======== TASK INPUTS
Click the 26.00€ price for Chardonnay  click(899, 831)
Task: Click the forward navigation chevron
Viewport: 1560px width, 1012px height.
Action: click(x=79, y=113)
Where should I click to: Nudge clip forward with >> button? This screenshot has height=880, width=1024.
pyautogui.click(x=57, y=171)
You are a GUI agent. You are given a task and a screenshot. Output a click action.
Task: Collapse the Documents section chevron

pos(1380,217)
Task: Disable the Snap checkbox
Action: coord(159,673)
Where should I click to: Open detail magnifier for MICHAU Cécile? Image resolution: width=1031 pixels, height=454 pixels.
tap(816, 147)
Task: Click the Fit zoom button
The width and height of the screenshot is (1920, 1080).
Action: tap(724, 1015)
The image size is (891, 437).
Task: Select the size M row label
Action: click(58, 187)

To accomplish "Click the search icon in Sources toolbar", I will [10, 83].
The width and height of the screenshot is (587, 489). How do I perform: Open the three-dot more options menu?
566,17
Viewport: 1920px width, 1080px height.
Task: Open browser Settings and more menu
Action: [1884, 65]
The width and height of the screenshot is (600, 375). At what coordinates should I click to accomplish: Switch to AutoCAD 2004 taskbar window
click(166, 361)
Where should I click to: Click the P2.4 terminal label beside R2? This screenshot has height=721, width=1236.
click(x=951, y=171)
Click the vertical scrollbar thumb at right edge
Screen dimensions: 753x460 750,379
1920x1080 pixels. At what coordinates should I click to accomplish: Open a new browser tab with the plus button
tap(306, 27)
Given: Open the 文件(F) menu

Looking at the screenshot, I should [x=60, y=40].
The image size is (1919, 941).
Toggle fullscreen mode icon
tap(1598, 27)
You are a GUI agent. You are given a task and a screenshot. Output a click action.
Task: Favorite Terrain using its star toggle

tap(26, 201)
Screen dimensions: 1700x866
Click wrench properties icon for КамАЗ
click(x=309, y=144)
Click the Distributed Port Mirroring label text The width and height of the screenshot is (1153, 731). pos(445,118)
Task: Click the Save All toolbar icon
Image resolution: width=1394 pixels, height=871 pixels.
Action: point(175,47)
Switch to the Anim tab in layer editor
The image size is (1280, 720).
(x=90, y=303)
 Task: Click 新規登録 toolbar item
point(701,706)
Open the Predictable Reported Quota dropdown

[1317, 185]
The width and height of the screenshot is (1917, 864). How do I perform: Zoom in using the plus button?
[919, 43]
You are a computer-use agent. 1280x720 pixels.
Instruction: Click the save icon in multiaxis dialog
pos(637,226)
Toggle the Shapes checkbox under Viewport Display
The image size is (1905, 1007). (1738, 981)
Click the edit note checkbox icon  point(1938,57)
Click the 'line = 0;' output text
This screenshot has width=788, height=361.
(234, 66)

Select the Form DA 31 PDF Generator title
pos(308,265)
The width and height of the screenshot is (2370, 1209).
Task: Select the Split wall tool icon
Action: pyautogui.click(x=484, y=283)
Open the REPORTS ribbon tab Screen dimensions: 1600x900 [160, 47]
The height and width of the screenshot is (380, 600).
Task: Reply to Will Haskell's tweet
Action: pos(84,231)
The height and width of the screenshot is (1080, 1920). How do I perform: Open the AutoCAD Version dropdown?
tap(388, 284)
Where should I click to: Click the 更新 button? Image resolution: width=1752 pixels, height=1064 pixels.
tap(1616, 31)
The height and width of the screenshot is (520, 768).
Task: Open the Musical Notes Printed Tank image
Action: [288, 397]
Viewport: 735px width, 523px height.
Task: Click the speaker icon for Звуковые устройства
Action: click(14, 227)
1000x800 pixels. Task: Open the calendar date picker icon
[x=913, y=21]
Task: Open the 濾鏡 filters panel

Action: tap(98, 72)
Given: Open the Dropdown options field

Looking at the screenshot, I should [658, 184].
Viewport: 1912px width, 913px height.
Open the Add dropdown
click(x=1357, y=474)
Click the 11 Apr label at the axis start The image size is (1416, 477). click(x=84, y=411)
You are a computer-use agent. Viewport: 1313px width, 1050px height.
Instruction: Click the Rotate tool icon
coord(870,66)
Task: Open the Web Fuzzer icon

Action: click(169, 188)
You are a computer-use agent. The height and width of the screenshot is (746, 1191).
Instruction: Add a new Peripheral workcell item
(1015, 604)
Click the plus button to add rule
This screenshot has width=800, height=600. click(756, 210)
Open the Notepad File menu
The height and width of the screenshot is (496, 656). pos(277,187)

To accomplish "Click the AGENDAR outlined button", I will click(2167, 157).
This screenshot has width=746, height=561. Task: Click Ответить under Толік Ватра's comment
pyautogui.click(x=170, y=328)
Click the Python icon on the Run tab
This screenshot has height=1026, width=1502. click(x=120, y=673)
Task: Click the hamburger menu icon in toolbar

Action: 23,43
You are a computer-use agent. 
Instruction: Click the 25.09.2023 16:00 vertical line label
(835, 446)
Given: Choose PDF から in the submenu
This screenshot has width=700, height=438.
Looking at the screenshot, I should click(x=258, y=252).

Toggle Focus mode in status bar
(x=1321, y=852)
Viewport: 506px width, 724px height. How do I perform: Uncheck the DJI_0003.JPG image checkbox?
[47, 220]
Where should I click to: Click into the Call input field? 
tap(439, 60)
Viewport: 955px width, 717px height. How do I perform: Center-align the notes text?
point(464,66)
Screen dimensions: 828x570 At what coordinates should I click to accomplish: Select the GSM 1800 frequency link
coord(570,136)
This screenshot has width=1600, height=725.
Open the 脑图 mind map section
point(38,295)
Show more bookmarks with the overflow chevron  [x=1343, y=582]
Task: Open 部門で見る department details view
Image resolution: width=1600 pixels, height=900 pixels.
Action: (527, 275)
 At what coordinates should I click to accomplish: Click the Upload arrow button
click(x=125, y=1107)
================
* PROBLEM DETAILS *
Duplicate the part of the data that opens with the line containing "Task: Open the 濾鏡 filters panel" and closes with the line containing "coord(870,66)", keeping every line exactly the same.

* ANSWER TO THIS PROBLEM *
Task: Open the 濾鏡 filters panel

Action: tap(98, 72)
Given: Open the Dropdown options field

Looking at the screenshot, I should [658, 184].
Viewport: 1912px width, 913px height.
Open the Add dropdown
click(x=1357, y=474)
Click the 11 Apr label at the axis start The image size is (1416, 477). click(x=84, y=411)
You are a computer-use agent. Viewport: 1313px width, 1050px height.
Instruction: Click the Rotate tool icon
coord(870,66)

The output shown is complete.